#### Textauszug:
........

Oliver A. tötete ein Ehepaar - ein Motiv hatte er nicht

Eingetragen von Rechtsanwalt Roland Weber MBE am 11. Jan 2003 zum Thema Opfervertretung

Prozess wegen Doppelmordes in einem Weißenseer Einfamilienhaus .

Während Oliver A. redet, können die Zuschauer im Gerichtssaal nur seinen Hinterkopf sehen. Es ist ein fast kahlrasierter Kopf mit dunkler Haut. Oliver A.s Vater ist Kongolese, seine Mutter Deutsche. In der Mitte zwischen zwei silbernen Ohrringen hebt sich eine kleine helle Narbe ab. Sie ist alt und längst verheilt, aber sie fällt auf, weil Oliver A. drei Stunden lang redet und dabei seinen Kopf kaum bewegt - wer ihm zuhört, muss automatisch auf die weiße Narbe starren.

........

#### Vorliegende Daten:

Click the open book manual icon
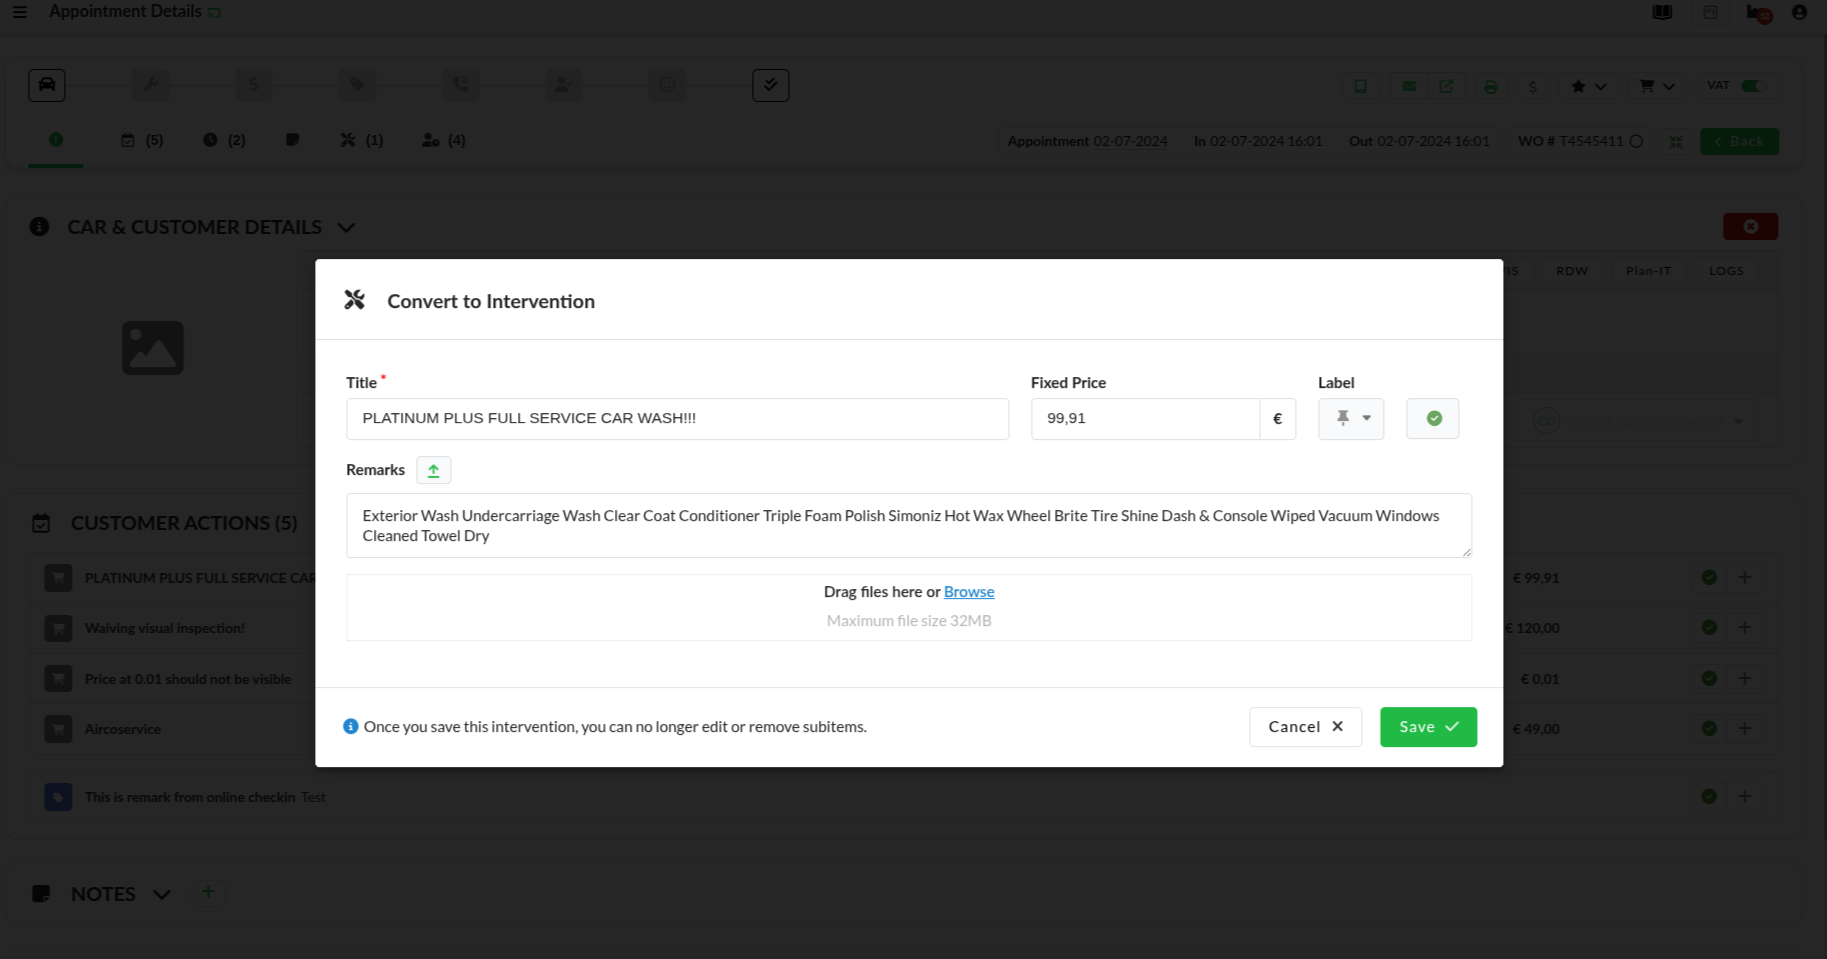 pos(1662,12)
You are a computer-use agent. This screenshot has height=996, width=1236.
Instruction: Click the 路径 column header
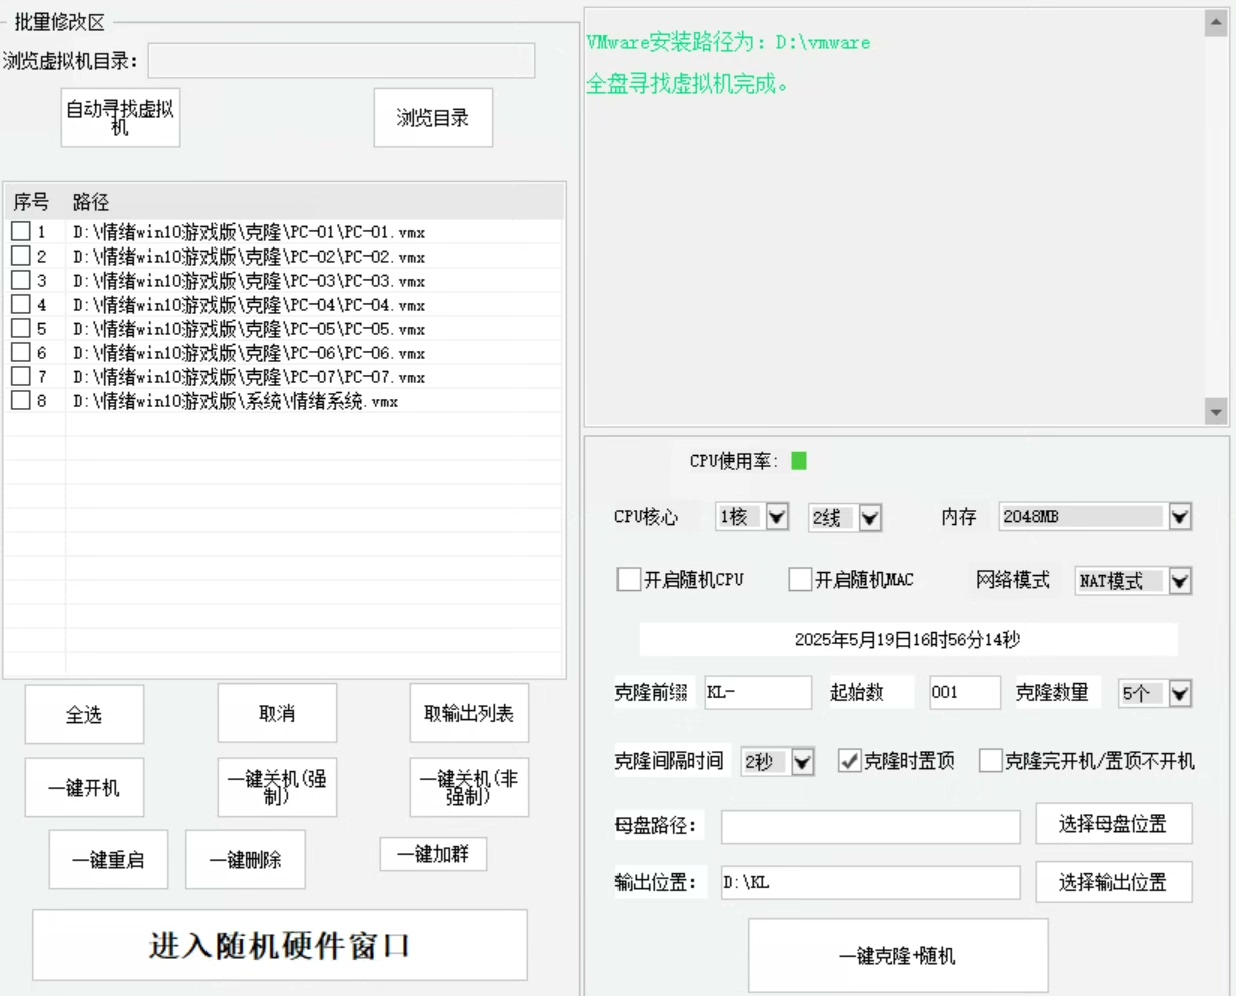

........

#### Aufgabe 1:
Schreiben Sie aus dem Prozessbericht alles von „Eingetragen von Rechtsanwalt“ bis einschließlich „Weißenseer Einfamilienhaus .“ wortgetreu ab.
#### Aufgabe 2:
Nennen Sie bitte alle Merkmale von Oliver A.s Kopf, die der Prozessbericht beschreibt.

#### Lösung 1:
Eingetragen von Rechtsanwalt Roland Weber MBE am 11. Jan 2003 zum Thema Opfervertretung

Prozess wegen Doppelmordes in einem Weißenseer Einfamilienhaus .

#### Lösung 2:
- fast kahlrasiert
- dunkle Haut
- zwei silberne Ohrringe
- eine kleine helle Narbe zwischen den Ohrringen